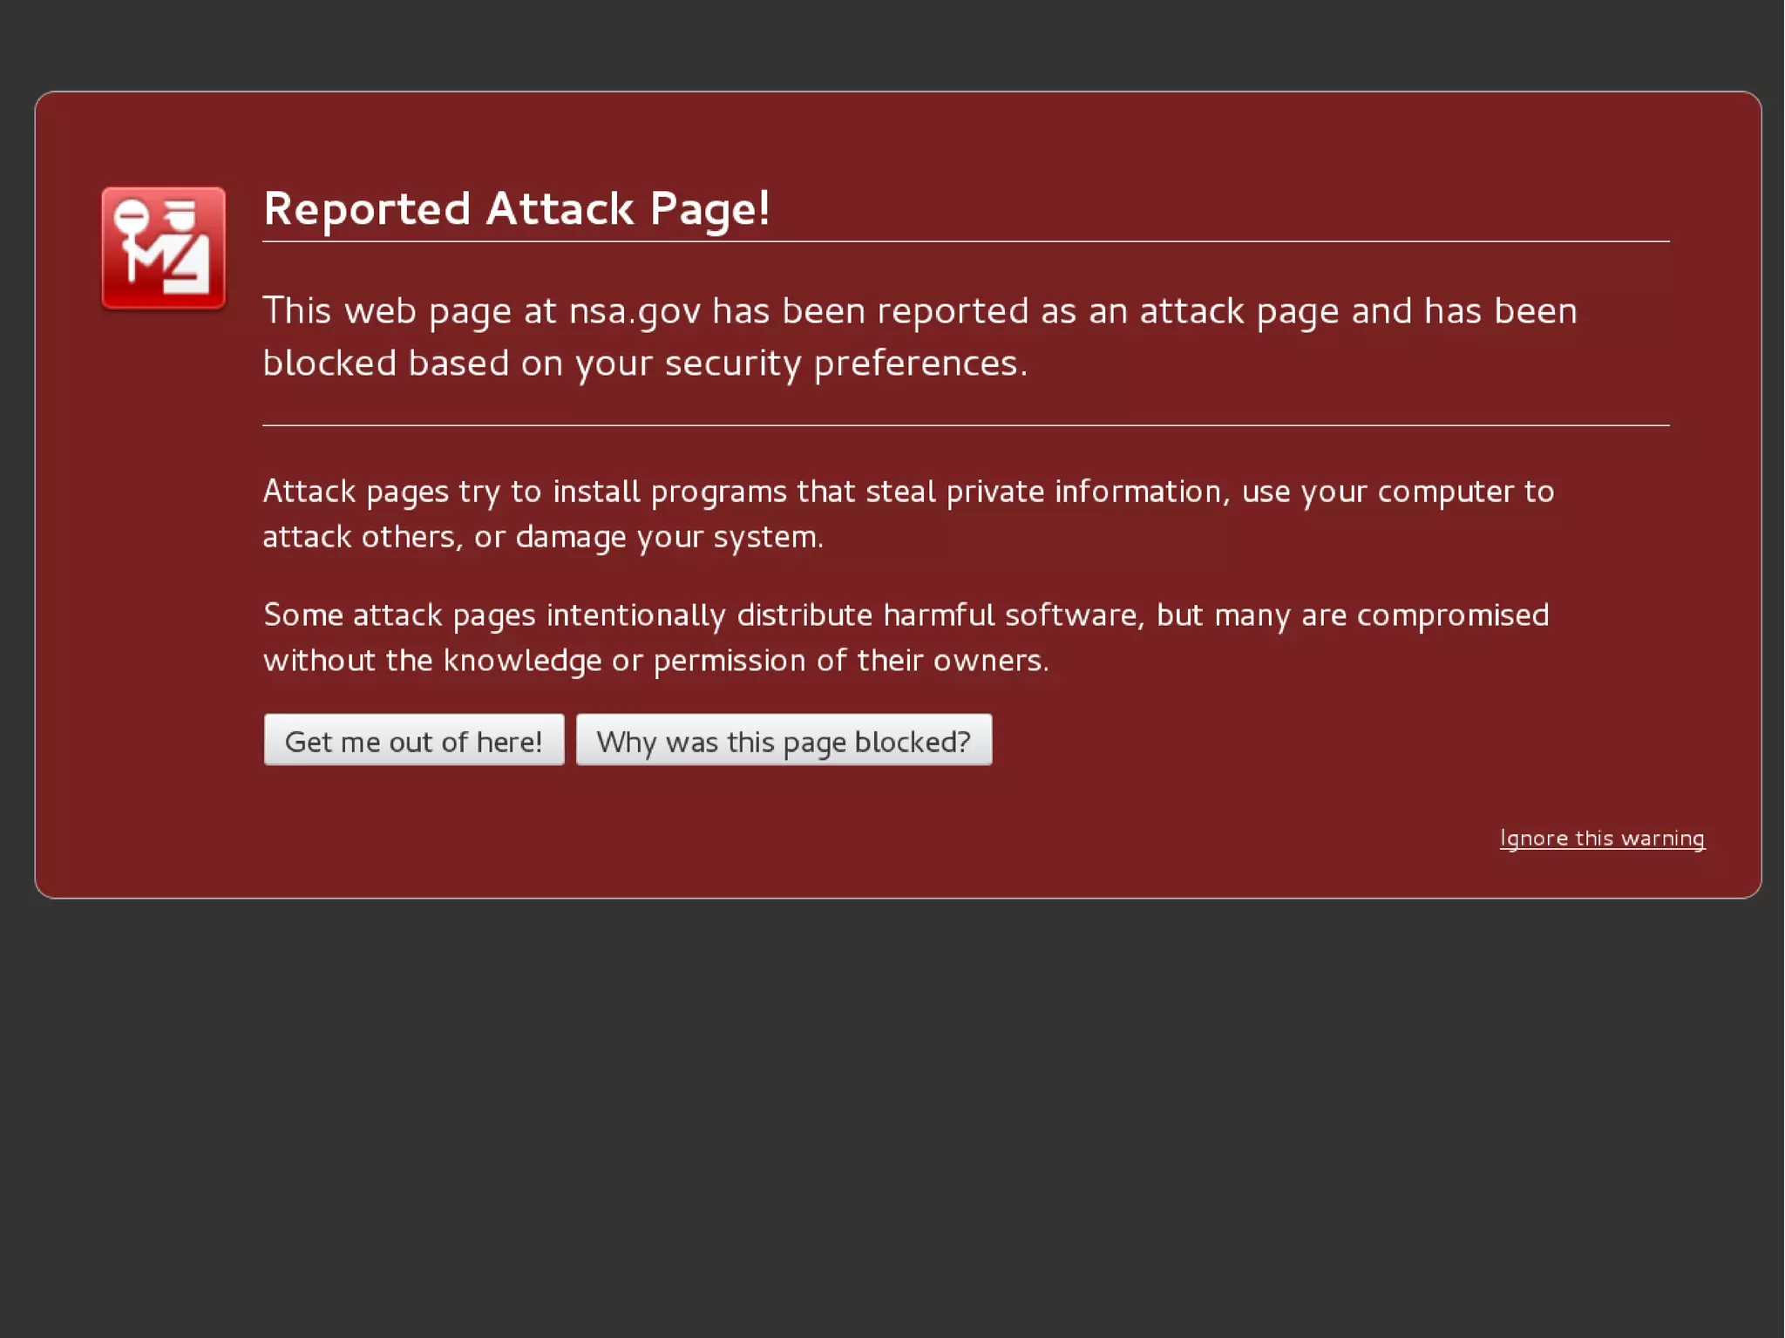The height and width of the screenshot is (1338, 1785).
Task: Click divider line beneath the heading
Action: coord(966,242)
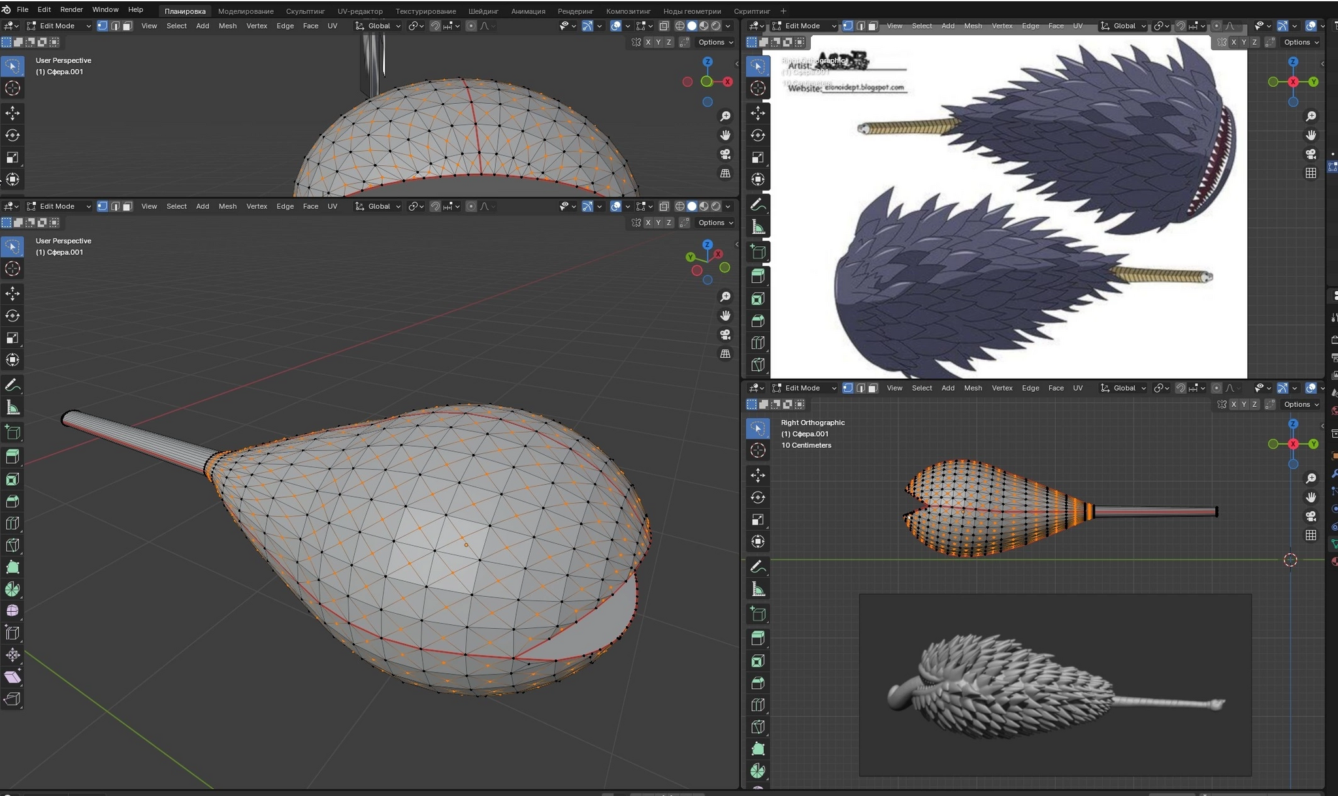Toggle X-ray in the top-left viewport header

click(x=664, y=26)
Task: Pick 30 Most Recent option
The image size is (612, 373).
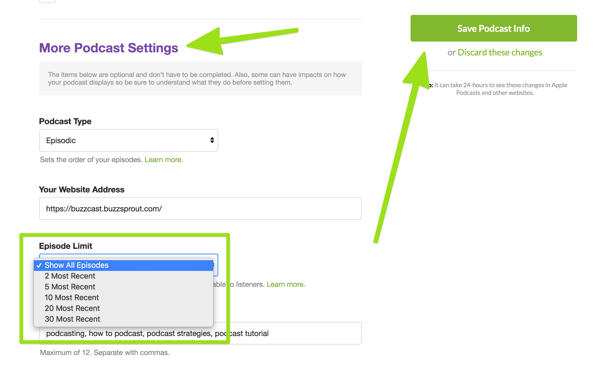Action: click(x=72, y=319)
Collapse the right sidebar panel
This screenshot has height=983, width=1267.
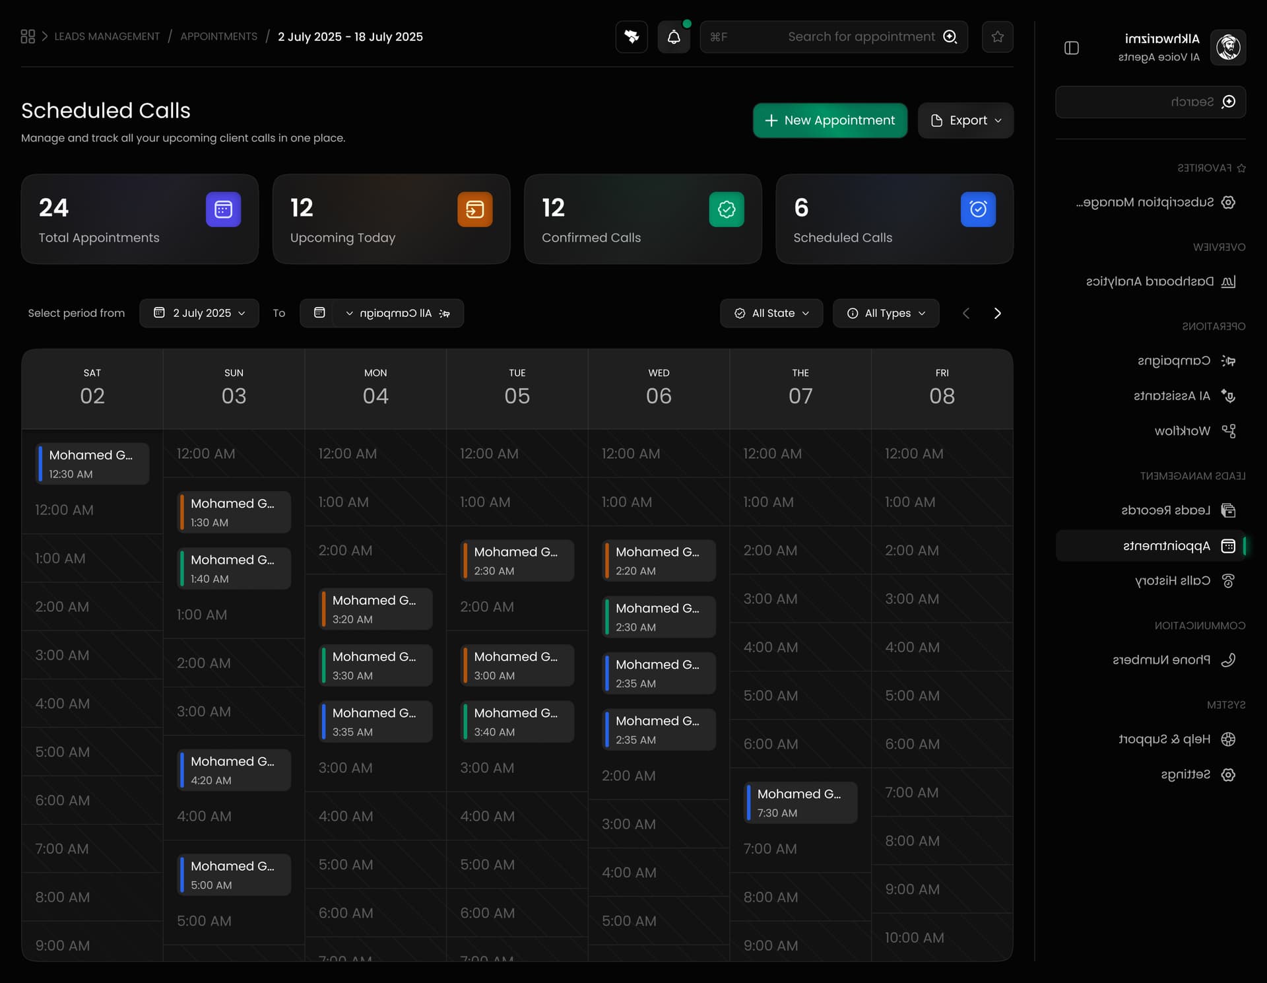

▸ EXERCISE: Nothing but the lines from the one containing "The image size is (612, 373)." through the end of the entries is to be retyped, exactly as written and without pictures.

▸ RESULT:
The image size is (612, 373).
Action: click(x=72, y=319)
Collapse the right sidebar panel
This screenshot has height=983, width=1267.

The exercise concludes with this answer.